There are several limitations to this study. We acknowledge the limitation of using still images captured by experienced radiologists, which contrasts with the real-time detection process during ultrasound examinations. Our primary aim was to evaluate the accuracy of the YOLO v5 deep-learning model in detecting and diagnosing FLLs using a diverse set of pre-identified images. This initial step is necessary to establish the model's capability before progressing to real-time applications. Further studies are warranted to validate the model's performance in real-time clinical settings, dynamically identifying lesions during ultrasound examinations to assess its practical applicability and robustness in real-world scenarios. Given this limitation, this work was considered a phase 0 study within the domain of AI-assisted systems for healthcare, focusing on system development and performance evaluation26. A phase 1 study to evaluate the performance of the developed AI-assisted USG model is currently underway. Nonetheless, we recently assessed the utility of an AI-assisted system in a randomized controlled trial27. The study evaluated whether the AI system could assist non-expert operators in detecting FLLs, and the results showed that the AI system significantly increased the FLLs detection rate for non-expert sonographers.

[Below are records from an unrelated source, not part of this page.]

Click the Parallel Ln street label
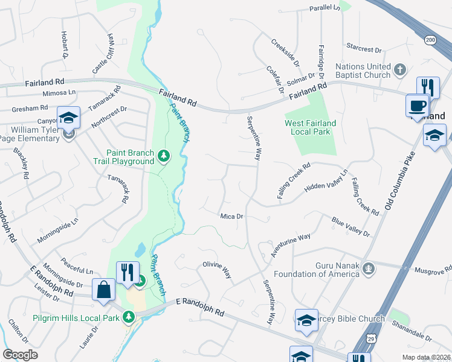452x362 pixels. tap(325, 8)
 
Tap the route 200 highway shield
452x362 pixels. tap(430, 40)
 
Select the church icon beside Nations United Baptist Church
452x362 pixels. tap(399, 71)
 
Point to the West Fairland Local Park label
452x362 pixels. tap(311, 127)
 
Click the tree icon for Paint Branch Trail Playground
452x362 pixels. tap(163, 157)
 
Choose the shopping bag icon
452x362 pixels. tap(104, 289)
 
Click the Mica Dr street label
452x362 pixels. tap(231, 216)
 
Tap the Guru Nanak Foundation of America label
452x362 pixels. tap(317, 270)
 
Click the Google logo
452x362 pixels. tap(20, 355)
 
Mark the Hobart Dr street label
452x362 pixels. tap(64, 45)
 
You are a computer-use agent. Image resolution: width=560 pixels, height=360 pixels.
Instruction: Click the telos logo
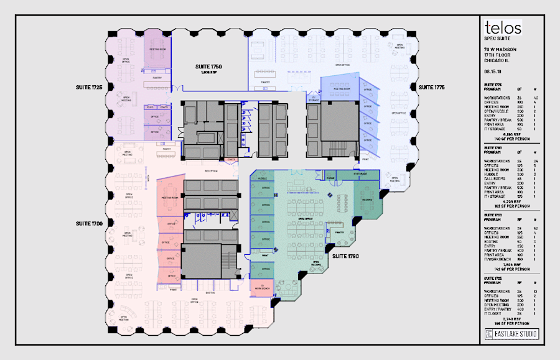coord(503,28)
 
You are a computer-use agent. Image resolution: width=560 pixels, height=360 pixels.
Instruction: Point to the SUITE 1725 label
coord(89,86)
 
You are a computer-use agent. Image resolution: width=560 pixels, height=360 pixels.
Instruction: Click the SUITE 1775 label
coord(431,86)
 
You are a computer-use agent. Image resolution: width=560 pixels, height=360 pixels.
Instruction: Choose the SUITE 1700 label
coord(89,223)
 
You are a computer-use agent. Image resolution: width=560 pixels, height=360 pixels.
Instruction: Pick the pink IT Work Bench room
coord(261,286)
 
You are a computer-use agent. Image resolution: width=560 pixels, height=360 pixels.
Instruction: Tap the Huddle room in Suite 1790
coord(263,178)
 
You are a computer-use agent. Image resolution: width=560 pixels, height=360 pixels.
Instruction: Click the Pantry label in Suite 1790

Although our previous work suggested that the AI-assisted system could enhance the FLL detection rate for non-expert sonographers, it remains necessary to validate the performance of the YOLO model in real-time USG examinations performed by non-experts, given that the model in the present study was not developed using the same CNN model as the previous one. Another limitation was that ultrasound interpretations are often influenced by both the proficiency and experience of the examiners and the inherent characteristics of the lesions. Since USG is an operator-dependent device, the experience of the examiner significantly affects the quality of the obtained images. In the present study, the performance of the model was not validated using an image batch obtained by less experienced examiners. The maximum utility of such a system lies precisely in increasing the accuracy of diagnosis for less experienced examiners.

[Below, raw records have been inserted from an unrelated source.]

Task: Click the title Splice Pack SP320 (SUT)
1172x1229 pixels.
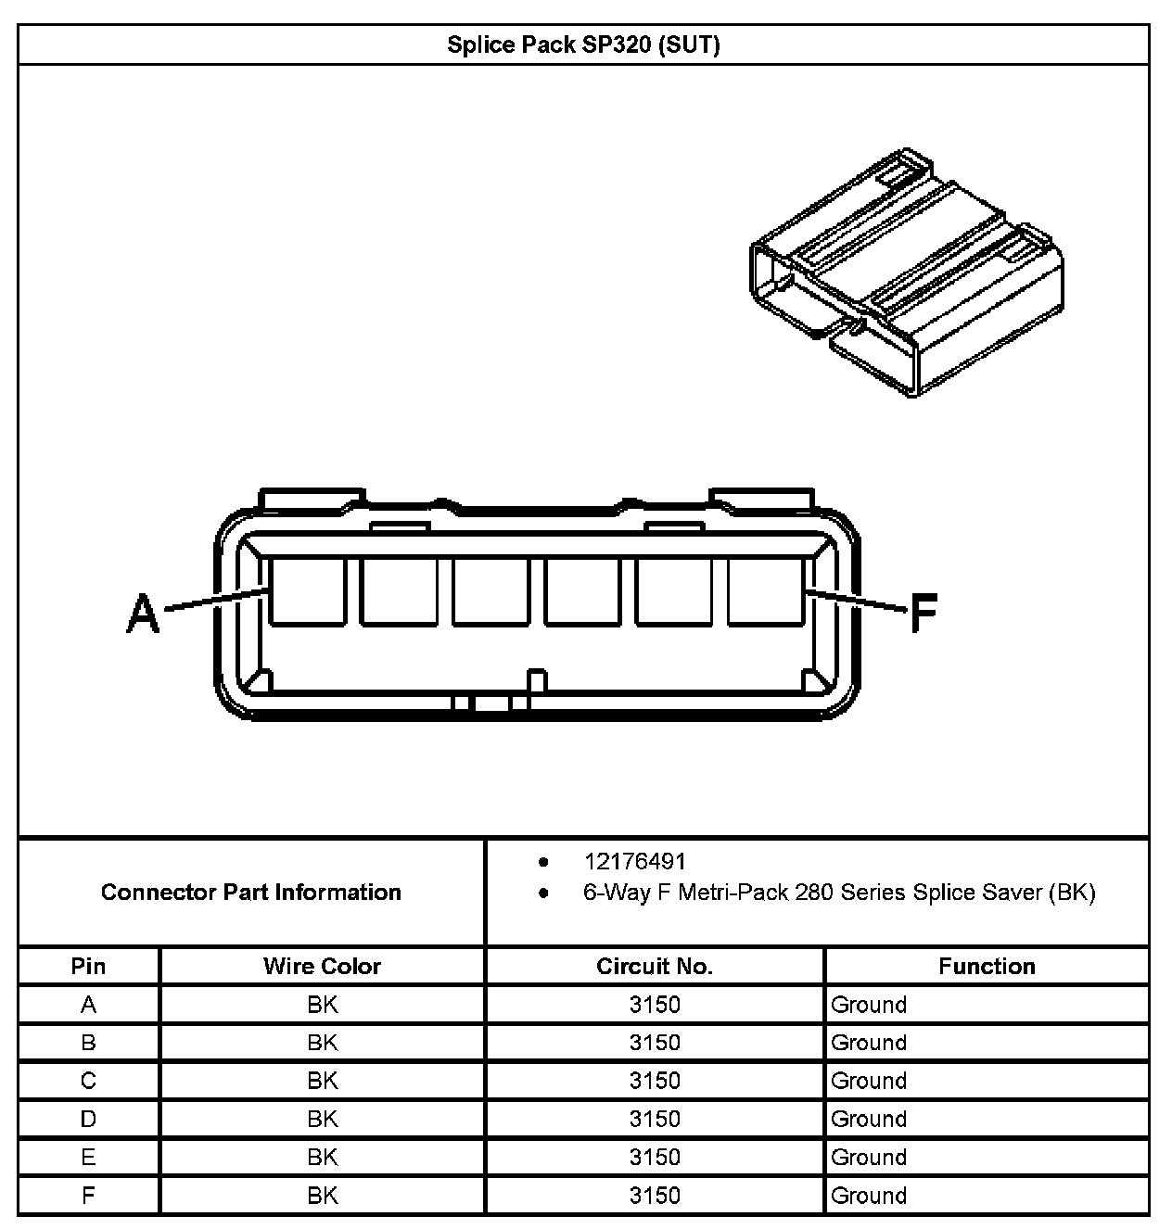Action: (x=583, y=44)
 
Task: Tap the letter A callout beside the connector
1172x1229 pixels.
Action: (x=143, y=614)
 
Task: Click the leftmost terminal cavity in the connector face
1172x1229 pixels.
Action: (x=307, y=590)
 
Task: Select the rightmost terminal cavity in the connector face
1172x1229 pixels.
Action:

The YOLO model demonstrated a confusion rate of 40% per lesion and 8% per images when distinguishing cysts from normal transonic structures in the liver. This was based on 126 false positive bounding boxes in a test set of 1385 images, primarily around vessels with a few around other normal transonic structures. To minimize the confusion rate, increasing the number of images with normal transonic structures in the training set can be effective. Clinically, sonographers can differentiate these structures using various techniques, such as probe angle adjustments, compressibility checks, and Doppler mode. Integrating such expertise with AI systems can further mitigate this issue. The accuracy of AI in detecting and categorizing FLLs may vary depending on ultrasound settings and equipment quality. Our study utilized images from various ultrasound machines and models, each with different settings manually adjusted by ultrasonographers. This diversity led to a broad range of ultrasound images. Due to the retrospective nature of our data collection, specific ultrasound settings such as gain, depth, and focus position were not available, limiting our ability to assess their impact on model performance. Despite this, the AI system showed robust performance across different settings, indicating its applicability in diverse clinical environments. Additionally, despite the YOLOv5 model exhibiting an approximate 5% improvement in diagnostic sensitivity for HCC compared to our previous study conducted using CNN model (increasing from 73.6% to 78.1%), we still did not attain the desired sensitivity17. We are committed to exploring methodologies aimed at enhancing the detection rate and boosting our AI performance efficacy.

Conclusion

The new AI model demonstrates excellent performances in detecting and diagnosing of malignant FLLs, including HCC and CCA, and benign FLLs on USG still images. External validation and real-time clinical performance are required to enhance its feasibility and applicability.